- **The exercise**
Please copy the records starting at the line that has "Image resolution: width=964" and ending after the line that has "click(46, 78)", with "How do I perform" replaced by "How can I do" and nothing else changed.
==== Source data
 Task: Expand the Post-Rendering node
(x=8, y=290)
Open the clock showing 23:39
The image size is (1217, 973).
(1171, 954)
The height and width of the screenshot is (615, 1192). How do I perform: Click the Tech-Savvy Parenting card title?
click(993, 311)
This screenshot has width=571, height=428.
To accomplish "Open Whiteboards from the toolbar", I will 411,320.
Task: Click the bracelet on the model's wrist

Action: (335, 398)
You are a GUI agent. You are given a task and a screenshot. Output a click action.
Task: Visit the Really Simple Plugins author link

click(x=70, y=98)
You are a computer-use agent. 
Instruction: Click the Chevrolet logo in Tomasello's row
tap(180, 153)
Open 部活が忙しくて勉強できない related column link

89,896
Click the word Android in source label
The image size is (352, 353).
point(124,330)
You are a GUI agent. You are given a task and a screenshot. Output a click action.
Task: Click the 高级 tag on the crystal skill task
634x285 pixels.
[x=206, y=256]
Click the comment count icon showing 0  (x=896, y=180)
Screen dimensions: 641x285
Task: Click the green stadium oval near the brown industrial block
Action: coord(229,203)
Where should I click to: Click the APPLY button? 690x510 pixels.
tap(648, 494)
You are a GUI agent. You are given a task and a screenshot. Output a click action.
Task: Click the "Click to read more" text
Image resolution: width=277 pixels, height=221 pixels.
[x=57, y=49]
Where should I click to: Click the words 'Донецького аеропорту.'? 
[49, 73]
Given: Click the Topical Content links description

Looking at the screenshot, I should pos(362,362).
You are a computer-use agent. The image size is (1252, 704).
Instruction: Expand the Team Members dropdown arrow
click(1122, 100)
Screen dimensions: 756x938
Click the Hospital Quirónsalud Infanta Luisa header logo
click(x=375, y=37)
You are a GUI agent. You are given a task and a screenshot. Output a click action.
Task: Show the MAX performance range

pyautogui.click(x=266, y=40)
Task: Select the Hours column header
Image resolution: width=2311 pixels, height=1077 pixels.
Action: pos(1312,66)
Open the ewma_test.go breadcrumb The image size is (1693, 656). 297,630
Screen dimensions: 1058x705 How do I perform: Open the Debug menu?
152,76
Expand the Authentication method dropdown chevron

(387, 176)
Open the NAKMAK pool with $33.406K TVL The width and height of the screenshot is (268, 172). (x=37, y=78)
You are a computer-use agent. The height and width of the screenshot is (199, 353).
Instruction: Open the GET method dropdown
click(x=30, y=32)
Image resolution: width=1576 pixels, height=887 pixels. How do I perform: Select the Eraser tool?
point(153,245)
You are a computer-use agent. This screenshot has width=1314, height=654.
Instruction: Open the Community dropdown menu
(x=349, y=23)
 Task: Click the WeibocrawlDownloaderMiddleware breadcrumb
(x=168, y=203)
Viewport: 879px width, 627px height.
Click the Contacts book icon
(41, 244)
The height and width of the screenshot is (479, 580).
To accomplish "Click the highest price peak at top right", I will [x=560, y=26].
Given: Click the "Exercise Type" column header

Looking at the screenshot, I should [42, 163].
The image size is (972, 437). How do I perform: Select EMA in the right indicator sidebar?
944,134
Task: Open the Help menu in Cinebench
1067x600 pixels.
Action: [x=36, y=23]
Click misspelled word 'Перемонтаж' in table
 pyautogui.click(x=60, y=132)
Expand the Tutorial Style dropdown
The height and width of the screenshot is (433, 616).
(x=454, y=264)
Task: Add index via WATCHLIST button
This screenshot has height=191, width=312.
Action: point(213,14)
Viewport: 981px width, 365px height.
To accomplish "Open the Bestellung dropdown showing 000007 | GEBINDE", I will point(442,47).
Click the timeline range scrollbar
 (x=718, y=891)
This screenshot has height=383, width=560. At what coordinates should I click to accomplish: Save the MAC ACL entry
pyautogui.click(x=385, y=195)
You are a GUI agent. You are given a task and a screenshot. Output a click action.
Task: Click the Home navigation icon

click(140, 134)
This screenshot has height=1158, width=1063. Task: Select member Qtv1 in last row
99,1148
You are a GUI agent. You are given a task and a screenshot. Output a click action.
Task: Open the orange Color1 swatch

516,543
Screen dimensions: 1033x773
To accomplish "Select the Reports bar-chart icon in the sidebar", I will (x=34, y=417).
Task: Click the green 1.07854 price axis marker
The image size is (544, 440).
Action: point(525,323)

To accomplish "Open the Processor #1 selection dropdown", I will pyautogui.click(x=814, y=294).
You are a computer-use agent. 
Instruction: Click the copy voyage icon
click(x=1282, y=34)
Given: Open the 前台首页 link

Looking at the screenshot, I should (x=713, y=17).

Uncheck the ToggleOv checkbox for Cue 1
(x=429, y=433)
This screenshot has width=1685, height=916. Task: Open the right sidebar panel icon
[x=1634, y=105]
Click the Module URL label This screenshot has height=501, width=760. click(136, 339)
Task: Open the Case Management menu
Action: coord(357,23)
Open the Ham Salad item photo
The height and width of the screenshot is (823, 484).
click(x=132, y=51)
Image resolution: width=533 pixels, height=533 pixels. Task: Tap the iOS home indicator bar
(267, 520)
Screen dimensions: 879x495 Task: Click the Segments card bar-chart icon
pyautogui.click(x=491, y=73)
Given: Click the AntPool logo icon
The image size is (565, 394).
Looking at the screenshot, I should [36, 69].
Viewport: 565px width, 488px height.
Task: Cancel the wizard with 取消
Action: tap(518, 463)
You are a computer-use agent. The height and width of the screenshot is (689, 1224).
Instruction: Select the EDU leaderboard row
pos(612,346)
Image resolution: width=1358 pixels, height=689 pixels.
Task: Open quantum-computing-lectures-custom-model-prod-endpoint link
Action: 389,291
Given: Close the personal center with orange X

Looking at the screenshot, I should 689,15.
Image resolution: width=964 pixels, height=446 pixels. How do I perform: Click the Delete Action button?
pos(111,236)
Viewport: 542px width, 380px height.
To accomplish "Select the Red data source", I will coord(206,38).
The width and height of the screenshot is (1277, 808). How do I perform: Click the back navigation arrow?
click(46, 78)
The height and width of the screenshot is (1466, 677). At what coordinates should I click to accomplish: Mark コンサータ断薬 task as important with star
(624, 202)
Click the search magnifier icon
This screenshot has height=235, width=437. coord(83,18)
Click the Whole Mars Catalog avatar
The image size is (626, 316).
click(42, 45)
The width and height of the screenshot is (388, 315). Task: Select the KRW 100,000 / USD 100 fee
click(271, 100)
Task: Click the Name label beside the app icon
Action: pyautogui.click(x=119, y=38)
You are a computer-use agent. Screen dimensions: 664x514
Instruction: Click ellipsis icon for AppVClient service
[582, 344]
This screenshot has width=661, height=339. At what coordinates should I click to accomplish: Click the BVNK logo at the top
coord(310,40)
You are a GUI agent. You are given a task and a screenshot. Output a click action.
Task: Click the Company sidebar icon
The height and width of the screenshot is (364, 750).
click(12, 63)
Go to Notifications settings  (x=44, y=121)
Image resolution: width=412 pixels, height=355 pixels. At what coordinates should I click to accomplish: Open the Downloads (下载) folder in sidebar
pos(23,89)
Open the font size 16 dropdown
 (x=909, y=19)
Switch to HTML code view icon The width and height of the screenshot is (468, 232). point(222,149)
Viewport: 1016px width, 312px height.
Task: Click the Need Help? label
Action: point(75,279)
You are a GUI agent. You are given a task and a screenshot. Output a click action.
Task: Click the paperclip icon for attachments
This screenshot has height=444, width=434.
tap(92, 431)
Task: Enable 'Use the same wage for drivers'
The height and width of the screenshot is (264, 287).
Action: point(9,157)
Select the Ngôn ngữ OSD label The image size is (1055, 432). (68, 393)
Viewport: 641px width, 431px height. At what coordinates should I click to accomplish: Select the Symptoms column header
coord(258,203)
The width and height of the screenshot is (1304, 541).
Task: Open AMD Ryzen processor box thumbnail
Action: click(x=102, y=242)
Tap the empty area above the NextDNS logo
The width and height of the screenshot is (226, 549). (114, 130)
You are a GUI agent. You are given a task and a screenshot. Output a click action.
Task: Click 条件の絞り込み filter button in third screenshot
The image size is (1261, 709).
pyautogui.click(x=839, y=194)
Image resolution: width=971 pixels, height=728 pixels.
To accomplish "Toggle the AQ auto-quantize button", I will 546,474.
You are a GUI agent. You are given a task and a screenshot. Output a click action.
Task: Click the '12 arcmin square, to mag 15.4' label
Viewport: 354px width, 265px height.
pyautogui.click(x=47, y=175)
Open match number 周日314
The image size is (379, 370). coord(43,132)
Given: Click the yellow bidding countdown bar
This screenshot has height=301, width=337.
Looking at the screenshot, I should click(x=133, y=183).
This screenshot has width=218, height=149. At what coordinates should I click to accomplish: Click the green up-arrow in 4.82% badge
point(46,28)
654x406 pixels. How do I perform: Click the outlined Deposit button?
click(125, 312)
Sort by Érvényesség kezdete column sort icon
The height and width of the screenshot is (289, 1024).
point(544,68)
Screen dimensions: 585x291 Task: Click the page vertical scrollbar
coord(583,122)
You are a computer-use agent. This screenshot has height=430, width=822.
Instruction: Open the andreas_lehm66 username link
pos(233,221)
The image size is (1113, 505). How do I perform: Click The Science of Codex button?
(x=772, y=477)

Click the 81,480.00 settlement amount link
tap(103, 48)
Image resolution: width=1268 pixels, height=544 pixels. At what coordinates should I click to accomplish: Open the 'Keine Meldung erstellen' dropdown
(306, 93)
========
- **Response to the exercise**
Image resolution: width=964 pixels, height=446 pixels. How can I do: Click the Delete Action button?
pos(111,236)
Viewport: 542px width, 380px height.
To accomplish "Select the Red data source", I will coord(206,38).
The width and height of the screenshot is (1277, 808). How can I do: Click the back navigation arrow?
click(46, 78)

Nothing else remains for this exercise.